_Exercise prompt:_ Starting at the line with "[Judge.me Top 5% Shops medal] (601, 1267)" and going on through the line with "MuizenMesh Webring (48, 2388)", reproduce each line in the records below exactly and nothing more.

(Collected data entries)
########

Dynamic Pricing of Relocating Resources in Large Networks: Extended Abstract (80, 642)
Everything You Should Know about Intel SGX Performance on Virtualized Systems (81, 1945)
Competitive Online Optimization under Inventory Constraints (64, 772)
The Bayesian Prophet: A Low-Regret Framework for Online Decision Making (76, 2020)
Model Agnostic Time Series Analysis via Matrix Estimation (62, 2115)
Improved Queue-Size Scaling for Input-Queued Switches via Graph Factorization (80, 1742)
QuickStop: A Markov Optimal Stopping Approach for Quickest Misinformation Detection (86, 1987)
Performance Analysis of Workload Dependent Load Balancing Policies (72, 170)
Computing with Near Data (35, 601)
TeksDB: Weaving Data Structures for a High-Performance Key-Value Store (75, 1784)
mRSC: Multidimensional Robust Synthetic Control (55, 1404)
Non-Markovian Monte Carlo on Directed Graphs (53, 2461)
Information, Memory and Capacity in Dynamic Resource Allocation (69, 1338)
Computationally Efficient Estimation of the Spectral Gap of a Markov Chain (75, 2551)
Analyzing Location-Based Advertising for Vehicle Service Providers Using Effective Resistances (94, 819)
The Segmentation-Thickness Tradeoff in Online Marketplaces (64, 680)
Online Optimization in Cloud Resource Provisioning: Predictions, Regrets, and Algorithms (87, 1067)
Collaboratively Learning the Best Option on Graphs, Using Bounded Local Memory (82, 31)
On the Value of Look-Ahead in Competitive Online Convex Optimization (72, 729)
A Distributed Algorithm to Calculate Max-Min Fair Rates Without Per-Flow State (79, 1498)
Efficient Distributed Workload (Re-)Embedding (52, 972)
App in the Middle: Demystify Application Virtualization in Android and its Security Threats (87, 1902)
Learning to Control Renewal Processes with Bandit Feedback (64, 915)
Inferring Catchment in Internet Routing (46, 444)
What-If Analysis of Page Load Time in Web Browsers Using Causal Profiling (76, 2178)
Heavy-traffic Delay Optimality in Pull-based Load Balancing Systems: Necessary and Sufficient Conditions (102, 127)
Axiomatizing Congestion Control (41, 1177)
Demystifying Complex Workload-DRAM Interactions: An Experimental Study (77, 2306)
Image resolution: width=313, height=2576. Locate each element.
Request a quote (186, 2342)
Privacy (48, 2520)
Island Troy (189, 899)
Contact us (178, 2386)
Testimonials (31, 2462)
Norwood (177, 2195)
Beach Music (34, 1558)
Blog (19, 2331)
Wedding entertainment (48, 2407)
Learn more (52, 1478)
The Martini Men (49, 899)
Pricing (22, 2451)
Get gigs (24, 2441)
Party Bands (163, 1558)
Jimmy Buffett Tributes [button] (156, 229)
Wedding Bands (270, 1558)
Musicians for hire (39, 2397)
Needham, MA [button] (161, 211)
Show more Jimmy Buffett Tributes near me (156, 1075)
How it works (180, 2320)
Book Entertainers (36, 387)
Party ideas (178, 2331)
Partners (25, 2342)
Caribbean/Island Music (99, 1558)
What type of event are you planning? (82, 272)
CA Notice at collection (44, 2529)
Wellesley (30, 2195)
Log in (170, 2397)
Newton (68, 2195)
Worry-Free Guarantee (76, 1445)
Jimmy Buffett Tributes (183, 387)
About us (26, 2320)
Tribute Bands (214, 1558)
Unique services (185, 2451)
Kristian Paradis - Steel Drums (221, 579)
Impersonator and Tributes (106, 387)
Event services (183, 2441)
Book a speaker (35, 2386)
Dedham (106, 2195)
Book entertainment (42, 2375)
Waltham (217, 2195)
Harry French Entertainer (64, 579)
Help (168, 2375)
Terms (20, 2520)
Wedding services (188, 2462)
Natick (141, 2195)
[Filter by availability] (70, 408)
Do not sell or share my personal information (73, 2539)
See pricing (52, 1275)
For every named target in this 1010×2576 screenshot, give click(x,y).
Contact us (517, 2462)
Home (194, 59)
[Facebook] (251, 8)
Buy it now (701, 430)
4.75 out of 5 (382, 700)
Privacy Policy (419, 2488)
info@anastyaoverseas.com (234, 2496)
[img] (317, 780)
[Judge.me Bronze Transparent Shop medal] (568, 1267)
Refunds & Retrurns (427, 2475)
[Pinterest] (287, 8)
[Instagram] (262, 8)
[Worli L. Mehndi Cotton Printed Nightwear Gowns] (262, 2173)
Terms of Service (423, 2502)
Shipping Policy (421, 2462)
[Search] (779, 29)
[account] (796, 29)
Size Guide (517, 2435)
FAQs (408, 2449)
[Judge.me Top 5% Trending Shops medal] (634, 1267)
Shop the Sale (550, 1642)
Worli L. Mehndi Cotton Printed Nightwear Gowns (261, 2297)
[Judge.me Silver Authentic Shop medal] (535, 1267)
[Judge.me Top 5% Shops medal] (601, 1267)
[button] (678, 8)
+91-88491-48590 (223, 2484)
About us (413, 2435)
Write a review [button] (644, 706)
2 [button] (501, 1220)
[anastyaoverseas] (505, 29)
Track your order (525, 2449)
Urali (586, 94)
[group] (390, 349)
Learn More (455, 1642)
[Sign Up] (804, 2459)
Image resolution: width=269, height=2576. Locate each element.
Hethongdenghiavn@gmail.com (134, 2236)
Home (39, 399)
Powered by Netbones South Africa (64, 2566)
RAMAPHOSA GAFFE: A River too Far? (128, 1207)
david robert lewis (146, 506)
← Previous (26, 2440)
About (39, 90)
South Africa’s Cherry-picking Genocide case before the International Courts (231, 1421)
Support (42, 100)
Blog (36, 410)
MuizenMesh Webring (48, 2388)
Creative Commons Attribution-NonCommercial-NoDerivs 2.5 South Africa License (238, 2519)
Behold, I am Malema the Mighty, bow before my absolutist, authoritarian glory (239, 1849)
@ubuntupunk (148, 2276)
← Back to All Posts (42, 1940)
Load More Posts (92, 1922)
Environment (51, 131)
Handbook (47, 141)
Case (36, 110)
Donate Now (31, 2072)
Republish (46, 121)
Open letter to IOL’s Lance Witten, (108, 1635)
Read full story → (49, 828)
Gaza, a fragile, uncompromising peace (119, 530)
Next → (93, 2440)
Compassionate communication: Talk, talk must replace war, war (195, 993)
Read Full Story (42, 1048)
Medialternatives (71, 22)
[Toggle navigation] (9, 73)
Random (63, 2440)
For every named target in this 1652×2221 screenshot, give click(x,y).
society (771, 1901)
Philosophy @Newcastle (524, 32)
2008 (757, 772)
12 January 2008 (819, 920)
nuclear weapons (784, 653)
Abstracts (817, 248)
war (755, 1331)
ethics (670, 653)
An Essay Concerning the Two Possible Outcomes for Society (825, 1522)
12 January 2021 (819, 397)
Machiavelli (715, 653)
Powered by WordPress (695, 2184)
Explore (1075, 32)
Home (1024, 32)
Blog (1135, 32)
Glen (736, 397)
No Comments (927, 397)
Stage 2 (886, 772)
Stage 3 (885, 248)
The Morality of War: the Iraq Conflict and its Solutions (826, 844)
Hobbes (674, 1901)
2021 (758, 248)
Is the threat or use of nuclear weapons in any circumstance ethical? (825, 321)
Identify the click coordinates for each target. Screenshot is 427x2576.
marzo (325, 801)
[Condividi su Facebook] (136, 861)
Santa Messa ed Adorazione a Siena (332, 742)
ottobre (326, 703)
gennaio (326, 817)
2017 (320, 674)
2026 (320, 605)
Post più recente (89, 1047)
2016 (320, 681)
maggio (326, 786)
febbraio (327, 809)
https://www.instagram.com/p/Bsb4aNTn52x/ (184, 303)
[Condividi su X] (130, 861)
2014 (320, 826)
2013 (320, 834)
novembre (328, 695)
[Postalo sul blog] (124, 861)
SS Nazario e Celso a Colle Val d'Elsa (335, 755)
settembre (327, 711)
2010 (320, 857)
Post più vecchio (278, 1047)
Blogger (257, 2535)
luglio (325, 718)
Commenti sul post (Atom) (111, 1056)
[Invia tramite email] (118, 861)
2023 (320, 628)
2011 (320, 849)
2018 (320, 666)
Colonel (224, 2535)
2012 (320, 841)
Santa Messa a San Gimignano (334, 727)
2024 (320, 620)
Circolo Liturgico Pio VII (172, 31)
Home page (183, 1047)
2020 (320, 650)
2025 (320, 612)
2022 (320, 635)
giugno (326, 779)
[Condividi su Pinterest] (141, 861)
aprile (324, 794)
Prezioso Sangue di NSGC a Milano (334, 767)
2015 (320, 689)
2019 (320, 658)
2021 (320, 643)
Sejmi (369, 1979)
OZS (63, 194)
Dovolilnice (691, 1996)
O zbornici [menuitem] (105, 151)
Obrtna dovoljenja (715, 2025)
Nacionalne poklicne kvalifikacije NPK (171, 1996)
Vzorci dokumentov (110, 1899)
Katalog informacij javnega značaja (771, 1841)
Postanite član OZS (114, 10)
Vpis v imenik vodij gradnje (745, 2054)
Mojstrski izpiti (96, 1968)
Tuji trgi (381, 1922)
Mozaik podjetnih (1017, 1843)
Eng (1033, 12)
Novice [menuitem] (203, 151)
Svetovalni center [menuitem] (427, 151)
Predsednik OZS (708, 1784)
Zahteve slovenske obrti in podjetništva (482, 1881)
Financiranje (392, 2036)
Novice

########

_Response below:_
[Judge.me Top 5% Shops medal] (601, 1267)
[button] (678, 8)
+91-88491-48590 (223, 2484)
About us (413, 2435)
Write a review [button] (644, 706)
2 [button] (501, 1220)
[anastyaoverseas] (505, 29)
Track your order (525, 2449)
Urali (586, 94)
[group] (390, 349)
Learn More (455, 1642)
[Sign Up] (804, 2459)
Image resolution: width=269, height=2576. Locate each element.
Hethongdenghiavn@gmail.com (134, 2236)
Home (39, 399)
Powered by Netbones South Africa (64, 2566)
RAMAPHOSA GAFFE: A River too Far? (128, 1207)
david robert lewis (146, 506)
← Previous (26, 2440)
About (39, 90)
South Africa’s Cherry-picking Genocide case before the International Courts (231, 1421)
Support (42, 100)
Blog (36, 410)
MuizenMesh Webring (48, 2388)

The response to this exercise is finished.